His team examined a database of Swedish twins born later, between 1900 and 1935, and found that these extrinsic deaths were masking the inherited component of life span. When they applied their model, designed to remove extrinsic deaths, to databases of Scandinavian twins and the siblings of people who lived to at least 100, the heritability of life span markedly increased — to about half.

It isn’t that the old studies were wrong: They were focused on longevity in a different era, a generation born between 1870 and 1900. “At that time, people died of pneumonia and tuberculosis, and not a lot of people made it to their 40s,” Alon said. “In that situation, who cares how long your parents lived? Genes don’t have a chance.”

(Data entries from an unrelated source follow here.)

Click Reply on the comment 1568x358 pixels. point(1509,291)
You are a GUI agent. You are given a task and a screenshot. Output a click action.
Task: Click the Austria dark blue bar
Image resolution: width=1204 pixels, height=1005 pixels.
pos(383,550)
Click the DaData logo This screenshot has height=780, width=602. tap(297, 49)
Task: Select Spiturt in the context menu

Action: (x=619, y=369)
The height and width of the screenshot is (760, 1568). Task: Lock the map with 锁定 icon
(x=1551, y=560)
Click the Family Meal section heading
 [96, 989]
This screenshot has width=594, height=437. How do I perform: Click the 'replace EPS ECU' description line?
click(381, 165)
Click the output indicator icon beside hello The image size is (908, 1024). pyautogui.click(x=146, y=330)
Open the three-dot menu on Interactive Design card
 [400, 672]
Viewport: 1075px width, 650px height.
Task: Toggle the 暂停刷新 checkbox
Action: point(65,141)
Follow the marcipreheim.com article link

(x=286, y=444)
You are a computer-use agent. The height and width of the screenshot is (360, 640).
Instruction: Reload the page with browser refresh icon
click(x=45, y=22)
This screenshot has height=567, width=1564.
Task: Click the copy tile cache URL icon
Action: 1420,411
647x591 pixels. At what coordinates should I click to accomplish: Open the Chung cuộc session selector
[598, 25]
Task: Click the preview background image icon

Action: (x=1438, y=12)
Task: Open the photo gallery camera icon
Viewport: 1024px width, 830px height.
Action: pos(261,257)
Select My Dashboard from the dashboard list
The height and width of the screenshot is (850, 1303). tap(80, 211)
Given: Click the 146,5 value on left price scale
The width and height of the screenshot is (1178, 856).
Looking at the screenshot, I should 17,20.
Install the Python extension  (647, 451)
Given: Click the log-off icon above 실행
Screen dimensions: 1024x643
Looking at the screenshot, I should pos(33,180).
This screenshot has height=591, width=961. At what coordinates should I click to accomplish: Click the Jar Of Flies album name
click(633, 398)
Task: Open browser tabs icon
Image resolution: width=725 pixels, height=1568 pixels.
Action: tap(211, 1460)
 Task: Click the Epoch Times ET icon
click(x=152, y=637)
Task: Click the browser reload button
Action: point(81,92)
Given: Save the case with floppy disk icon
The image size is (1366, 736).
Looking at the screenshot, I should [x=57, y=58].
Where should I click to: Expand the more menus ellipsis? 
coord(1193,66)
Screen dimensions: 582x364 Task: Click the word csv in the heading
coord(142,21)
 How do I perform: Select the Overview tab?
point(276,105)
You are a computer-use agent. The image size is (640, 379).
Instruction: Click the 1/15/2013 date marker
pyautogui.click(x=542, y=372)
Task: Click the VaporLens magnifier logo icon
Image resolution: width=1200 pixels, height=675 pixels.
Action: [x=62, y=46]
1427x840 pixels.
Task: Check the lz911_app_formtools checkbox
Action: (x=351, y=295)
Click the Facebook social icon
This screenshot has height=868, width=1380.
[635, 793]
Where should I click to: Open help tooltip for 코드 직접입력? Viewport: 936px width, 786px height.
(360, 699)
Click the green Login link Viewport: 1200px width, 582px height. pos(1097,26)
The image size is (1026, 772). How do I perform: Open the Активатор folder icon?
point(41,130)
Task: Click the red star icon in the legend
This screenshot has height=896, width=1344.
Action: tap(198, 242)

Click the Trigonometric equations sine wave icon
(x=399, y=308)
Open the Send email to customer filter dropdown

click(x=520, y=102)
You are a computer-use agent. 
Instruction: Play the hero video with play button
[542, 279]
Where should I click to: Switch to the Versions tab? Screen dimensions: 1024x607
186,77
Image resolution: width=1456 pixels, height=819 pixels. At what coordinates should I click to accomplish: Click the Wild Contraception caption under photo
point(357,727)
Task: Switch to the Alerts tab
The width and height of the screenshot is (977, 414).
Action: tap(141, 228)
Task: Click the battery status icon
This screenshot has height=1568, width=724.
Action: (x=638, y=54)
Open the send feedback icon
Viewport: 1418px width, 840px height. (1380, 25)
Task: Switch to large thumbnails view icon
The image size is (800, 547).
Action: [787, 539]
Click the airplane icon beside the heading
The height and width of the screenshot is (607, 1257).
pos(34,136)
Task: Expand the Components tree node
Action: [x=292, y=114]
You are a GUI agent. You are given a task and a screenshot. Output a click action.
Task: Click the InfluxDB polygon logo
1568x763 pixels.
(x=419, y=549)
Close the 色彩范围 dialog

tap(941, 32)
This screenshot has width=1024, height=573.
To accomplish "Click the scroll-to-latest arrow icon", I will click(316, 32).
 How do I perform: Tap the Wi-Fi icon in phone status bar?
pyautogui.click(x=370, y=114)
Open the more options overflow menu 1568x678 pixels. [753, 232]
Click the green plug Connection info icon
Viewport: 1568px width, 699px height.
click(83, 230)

Nir Barzilai, director of the Institute for Aging Research at Albert Einstein College of Medicine, who was not involved in the study, pointed to his own family history. His grandfather had a heart attack and died at the age of 68. His father had a heart attack at the same age, but had a triple bypass surgery and lived to 84.

“Do the father and the son live the same amount of years? No, because if you look at fathers and sons, what happens in between is progress in medicine,” Barzilai said.

If half of lifespan is inherited, what does that mean?

In hindsight, it is perhaps obvious that genes play a major role in determining life span.

“As humans, we live very different lives than other organisms, and the difference between you and me, a mouse or a bowhead whale, or a bristlecone pine that lives 5,000 years, or the yeast in dough that lives 13 days, the real difference is the genes,” said Morten Scheibye-Knudsen, an associate professor focused on aging research at the University of Copenhagen who was not involved in the study.

But because previous studies had suggested human life span was only 10% to 30% heritable, “that in some way gave us some liberty in imagining we could live to become very old, and we had control and were masters of our own aging,” Scheibye-Knudsen added. The new study resets the discussion, showing that both genetics and environment are important.

Thomas Perls, a longevity researcher at Boston University and the founding director of the New England Centenarian Study, agrees that genetics plays a major role in life span, but that it depends on what age you are talking about.

At the very extremes of old age — people who live to 105 or even 110 — genetics plays a major role in life span. But Perls points to a 2018 study in the journal Circulation suggesting that even without winning the genetic lottery, an average person can probably get to about 88 years old as a man, and 93 years old as a woman. That depends on embracing good health-related behaviors. He notes that socio-economic advantages contribute, too: access to healthcare, education, healthy food.

“I think that the average human being and the average genetic makeup provide resilience and resistance to aging, better than people have thought in the past,” Perls said.

Alon thinks of it as a “genetic set point.” How old our parents and grandparents were when they died has some effect on the probability of how long we live. Healthy habits can add years, but the upside is less pronounced than bad habits, which can shear decades off a life span.

How should we live?

Don’t give up!

For scientists searching for longevity-related genes, the new evidence underscores the urgency to look for the biological mechanisms behind very long life span. A deeper understanding of the hundreds of tiny variations in genes that influence life span could provide targets for drugs that could influence aging.

But Alon still eats salad and swims. While several longevity scientists gave different numbers for how many years healthy living could add to an individual’s life trajectory, from five to 20, they all agreed there was some play in the system. What’s clearer is that unhealthy behaviors can sharply decrease it.

“What is your starting point? You actually don’t know that. We have no way of measuring that,” Scheibye-Knudsen said. “So unfortunately — or fortunately, depending on how you look at it — that means you should not smoke, you should drink moderately, and eat your vegetables.”